# Chapter-7: Create netCDF for compound data

The CF Conventions provided recommendations on netCDF structure for two types of complex DSGs, i.e. **time series of profiles** and **trajectory of profiles**.


### Time Series of Profiles

* Time series of profiles at a single station [(H.5.2)](https://cfconventions.org/Data/cf-conventions/cf-conventions-1.11/cf-conventions.html#_time_series_of_profiles_at_a_single_station): There is only one stations in a dataset; for this station, multiple profiles were measured at multiple times.

* Multidimensional array representations of time series profiles [(H.5.1)](https://cfconventions.org/Data/cf-conventions/cf-conventions-1.11/cf-conventions.html#_multidimensional_array_representations_of_time_series_profiles): There are multiple stations in a dataset; for each station, one or more profiles were measured at multiple times; and there are the same number of profiles for each station, and the same number of vertical levels for every profile, whereas the time values and the vertical level values can, but don't have to be the same. *For the situation where all time series share common time values, and all profiles share common vertical level values*, we can use the representation in the example H.17 of Appendix H.5.1 for a more efficient use of storage space.

* Ragged array representation of time series profiles [(H.5.3)](https://cfconventions.org/Data/cf-conventions/cf-conventions-1.11/cf-conventions.html#_ragged_array_representation_of_time_series_profiles): There are multiple stations, the number of profiles and vertical levels for each station varies.

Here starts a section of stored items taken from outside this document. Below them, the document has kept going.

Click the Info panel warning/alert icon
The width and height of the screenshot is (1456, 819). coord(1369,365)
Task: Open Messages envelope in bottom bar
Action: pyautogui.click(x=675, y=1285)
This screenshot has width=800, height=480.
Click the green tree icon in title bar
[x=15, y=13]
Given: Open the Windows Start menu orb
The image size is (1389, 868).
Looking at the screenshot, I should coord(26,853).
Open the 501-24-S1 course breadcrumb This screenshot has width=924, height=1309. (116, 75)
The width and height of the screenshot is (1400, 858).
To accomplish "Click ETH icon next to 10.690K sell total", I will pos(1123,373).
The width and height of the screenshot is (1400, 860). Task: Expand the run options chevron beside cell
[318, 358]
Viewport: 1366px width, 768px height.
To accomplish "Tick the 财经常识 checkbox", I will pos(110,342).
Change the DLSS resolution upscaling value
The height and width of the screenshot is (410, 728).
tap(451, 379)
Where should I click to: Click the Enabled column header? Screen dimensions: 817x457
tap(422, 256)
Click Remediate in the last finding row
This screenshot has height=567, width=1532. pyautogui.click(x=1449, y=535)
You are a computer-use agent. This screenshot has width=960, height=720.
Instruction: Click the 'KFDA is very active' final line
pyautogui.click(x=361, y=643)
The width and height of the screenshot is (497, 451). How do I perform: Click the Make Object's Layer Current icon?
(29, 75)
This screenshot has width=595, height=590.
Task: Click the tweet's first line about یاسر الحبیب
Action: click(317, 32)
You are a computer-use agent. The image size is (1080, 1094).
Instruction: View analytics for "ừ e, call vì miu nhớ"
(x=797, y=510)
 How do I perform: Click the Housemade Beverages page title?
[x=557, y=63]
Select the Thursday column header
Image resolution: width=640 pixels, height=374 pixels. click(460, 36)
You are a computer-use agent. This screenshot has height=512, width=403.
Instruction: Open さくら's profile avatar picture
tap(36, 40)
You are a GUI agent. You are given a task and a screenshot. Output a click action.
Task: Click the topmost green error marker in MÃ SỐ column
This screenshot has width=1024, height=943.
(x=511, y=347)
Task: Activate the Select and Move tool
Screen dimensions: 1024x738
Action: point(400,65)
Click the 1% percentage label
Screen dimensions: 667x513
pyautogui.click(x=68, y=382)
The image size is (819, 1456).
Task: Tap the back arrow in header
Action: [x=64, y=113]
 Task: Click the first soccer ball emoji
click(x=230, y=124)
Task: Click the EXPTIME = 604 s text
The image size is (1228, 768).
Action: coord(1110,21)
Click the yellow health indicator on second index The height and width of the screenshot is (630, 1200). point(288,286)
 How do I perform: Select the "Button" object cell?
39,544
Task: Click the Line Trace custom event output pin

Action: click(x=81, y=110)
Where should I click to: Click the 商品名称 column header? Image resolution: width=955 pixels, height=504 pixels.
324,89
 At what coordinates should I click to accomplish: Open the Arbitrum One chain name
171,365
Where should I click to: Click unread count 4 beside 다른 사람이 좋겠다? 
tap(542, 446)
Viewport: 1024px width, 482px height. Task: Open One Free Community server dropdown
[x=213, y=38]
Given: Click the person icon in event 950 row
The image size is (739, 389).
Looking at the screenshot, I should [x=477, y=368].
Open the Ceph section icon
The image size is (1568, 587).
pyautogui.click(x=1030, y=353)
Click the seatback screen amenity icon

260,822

### Trajectory of Profiles

* Profiles along a single trajectory [(H.6.2)](https://cfconventions.org/Data/cf-conventions/cf-conventions-1.11/cf-conventions.html#_profiles_along_a_single_trajectory)

* Multidimensional array representation of trajectory profiles [(H.6.1)](https://cfconventions.org/Data/cf-conventions/cf-conventions-1.11/cf-conventions.html#_multidimensional_array_representation_of_trajectory_profiles): There're multiple trajectories in the file, and there're the same number of profiles for all trajectories and the same number of vertical levels for all profiles. This representation can also be used for trajectories with different number of profiles or vertical levels, at the cost of some wasted storage space due to missing values in the arrays.

* Ragged array representation of trajectory profiles [(H.6.3)](https://cfconventions.org/Data/cf-conventions/cf-conventions-1.11/cf-conventions.html#_ragged_array_representation_of_trajectory_profiles): The number of profiles and the vertical levels for each trajectory varies.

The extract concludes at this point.